═══ Texte fourni

Narcy-Combes définit la recherche-action comme « une recherche liée à la réalisation pratique de résolutions de problèmes de terrain où la réflexion a une dimension aussi bien pratique que critique » (1998, p. 229). Les étapes de collecte de données, d’interprétation, d’analyse et de rétroaction sont essentielles à une démarche de recherche-action, tout comme l’implication du terrain, le travail en réseau et l’humilité du chercheur qui ne se situe pas dans une posture hiérarchique, mais collaborative.
C’est peut-être « parce que cette conception [de la recherche comme recherche-action] inclut le principe de comptes à rendre (accountability), [qu’]elle semble particulièrement responsabilisante. » (Narcy-Combes, 2005, p. 123).
Il nous reste un dernier point à expliciter au sujet du contexte du projet : l’Académie de Nantes souhaitait travailler avec nous, car nous étions en mesure de lui fournir un outil libre de droits qui permette de travailler à partir de n’importe quel texte (libre de droits). En outre, le dispositif permet la participation des élèves (aspect collaboratif).
Comme nous l’avons indiqué dans notre introduction, nous travaillons à partir d’un outil original : l’eZoomBook (eZB), qui permet de mettre en valeur le texte littéraire par un travail collaboratif des élèves, dirigé par un enseignant de primaire.

══════
═══ Données répertoriées

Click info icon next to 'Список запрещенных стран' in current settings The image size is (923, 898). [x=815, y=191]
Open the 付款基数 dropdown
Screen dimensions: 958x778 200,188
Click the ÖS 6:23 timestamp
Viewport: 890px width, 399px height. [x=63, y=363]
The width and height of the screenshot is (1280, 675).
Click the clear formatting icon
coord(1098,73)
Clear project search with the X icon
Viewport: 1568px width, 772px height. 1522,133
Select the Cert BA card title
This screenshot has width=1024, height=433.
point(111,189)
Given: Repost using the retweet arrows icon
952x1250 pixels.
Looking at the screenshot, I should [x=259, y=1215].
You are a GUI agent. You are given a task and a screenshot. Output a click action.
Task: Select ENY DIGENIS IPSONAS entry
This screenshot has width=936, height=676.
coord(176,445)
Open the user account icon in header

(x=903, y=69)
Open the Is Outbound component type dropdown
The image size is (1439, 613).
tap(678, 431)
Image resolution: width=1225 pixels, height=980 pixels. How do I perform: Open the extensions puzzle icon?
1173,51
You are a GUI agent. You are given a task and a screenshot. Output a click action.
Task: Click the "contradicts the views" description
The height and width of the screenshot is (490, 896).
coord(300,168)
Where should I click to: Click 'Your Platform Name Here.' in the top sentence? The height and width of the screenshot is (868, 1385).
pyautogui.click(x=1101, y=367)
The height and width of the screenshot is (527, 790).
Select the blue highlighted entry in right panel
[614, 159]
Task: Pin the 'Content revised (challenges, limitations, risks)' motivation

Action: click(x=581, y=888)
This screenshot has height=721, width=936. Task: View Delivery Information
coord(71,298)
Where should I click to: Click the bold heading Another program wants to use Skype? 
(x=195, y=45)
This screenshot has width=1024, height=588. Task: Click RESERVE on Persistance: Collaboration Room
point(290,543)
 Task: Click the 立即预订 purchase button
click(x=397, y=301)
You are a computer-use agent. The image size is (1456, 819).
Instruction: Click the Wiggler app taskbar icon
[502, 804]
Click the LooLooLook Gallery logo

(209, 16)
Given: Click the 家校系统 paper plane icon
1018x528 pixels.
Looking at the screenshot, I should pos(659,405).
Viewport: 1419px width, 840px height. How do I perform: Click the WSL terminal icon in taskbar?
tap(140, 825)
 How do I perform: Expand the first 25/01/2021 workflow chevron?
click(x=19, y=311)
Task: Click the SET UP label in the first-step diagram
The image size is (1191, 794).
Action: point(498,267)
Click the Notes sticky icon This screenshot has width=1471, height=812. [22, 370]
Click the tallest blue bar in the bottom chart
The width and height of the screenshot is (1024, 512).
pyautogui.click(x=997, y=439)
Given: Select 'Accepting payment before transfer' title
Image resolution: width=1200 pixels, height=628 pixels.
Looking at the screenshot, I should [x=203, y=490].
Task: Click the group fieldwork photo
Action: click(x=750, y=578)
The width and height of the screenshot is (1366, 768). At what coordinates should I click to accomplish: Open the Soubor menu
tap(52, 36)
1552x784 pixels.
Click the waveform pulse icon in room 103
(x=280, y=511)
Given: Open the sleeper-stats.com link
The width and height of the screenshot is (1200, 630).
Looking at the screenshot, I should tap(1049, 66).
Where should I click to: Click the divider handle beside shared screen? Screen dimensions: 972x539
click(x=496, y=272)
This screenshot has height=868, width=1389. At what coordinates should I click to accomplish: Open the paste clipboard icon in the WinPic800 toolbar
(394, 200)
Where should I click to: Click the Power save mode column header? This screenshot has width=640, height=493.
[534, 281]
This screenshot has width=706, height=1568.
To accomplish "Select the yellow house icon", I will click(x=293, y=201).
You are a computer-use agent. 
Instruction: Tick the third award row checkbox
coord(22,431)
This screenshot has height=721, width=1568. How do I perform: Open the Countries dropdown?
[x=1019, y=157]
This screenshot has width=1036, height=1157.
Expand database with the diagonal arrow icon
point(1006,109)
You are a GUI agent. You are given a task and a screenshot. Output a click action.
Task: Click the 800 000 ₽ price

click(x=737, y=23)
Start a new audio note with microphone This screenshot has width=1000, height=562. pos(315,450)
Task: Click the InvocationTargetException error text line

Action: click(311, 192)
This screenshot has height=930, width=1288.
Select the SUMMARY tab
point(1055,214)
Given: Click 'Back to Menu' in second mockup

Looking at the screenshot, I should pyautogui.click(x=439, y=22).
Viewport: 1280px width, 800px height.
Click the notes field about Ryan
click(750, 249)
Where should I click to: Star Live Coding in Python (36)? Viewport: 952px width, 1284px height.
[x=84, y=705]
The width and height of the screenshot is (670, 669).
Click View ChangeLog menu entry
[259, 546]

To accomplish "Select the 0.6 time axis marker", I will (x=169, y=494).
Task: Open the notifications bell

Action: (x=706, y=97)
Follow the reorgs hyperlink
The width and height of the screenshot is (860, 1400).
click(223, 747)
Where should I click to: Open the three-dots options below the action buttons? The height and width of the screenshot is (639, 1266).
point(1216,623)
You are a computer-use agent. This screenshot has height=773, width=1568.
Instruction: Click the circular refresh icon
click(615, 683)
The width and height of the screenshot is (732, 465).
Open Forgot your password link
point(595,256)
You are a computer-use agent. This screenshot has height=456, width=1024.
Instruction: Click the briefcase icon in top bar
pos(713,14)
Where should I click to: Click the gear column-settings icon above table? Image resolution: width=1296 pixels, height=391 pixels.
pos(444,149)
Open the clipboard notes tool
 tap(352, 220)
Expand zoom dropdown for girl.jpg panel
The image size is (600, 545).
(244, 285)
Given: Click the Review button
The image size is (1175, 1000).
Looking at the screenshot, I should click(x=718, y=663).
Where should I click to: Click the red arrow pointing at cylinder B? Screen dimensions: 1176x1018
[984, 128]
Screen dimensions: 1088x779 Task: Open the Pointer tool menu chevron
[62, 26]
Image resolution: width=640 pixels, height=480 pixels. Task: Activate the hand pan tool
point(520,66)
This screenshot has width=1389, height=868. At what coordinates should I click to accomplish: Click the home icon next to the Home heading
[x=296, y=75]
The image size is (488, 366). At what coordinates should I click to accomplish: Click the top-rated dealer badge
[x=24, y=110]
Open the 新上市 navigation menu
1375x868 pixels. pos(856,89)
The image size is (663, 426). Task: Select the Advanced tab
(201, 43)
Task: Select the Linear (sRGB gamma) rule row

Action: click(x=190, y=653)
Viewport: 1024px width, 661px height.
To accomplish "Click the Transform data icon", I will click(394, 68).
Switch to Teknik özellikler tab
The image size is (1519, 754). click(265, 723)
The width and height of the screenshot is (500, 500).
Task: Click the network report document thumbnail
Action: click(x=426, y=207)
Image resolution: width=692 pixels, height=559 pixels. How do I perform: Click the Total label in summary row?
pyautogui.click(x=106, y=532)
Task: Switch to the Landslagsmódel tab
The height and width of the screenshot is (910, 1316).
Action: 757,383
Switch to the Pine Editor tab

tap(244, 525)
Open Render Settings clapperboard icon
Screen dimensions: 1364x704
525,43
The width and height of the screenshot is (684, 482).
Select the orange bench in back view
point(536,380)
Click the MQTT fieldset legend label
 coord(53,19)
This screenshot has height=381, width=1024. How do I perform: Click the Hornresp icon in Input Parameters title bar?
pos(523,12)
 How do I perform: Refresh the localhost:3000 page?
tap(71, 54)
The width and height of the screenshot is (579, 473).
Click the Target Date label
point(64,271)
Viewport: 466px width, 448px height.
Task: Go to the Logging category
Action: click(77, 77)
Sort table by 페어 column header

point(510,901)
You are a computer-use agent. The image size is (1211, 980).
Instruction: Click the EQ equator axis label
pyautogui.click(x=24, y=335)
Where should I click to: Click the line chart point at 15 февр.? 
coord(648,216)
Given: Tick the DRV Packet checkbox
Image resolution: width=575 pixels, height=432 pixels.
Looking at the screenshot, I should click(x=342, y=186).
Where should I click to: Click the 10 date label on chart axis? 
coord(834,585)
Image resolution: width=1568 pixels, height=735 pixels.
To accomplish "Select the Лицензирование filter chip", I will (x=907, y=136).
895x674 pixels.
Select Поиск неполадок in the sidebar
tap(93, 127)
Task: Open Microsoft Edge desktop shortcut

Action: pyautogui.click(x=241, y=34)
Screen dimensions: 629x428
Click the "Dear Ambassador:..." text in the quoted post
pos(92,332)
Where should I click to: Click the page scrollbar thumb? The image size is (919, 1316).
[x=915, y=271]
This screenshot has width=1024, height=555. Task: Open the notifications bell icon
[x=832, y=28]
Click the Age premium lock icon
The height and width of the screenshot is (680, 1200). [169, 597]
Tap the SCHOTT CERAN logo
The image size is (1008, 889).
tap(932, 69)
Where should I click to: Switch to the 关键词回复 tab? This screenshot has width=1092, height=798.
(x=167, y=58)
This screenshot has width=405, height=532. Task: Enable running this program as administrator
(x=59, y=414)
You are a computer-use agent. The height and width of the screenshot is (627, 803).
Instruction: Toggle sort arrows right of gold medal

══════

Consigne:
Selon le texte sur la recherche-action, qui dirige le travail collaboratif des élèves avec l'eZoomBook ? Ces données constituent un matériau indépendant du texte.

Réponse:
Un enseignant de primaire.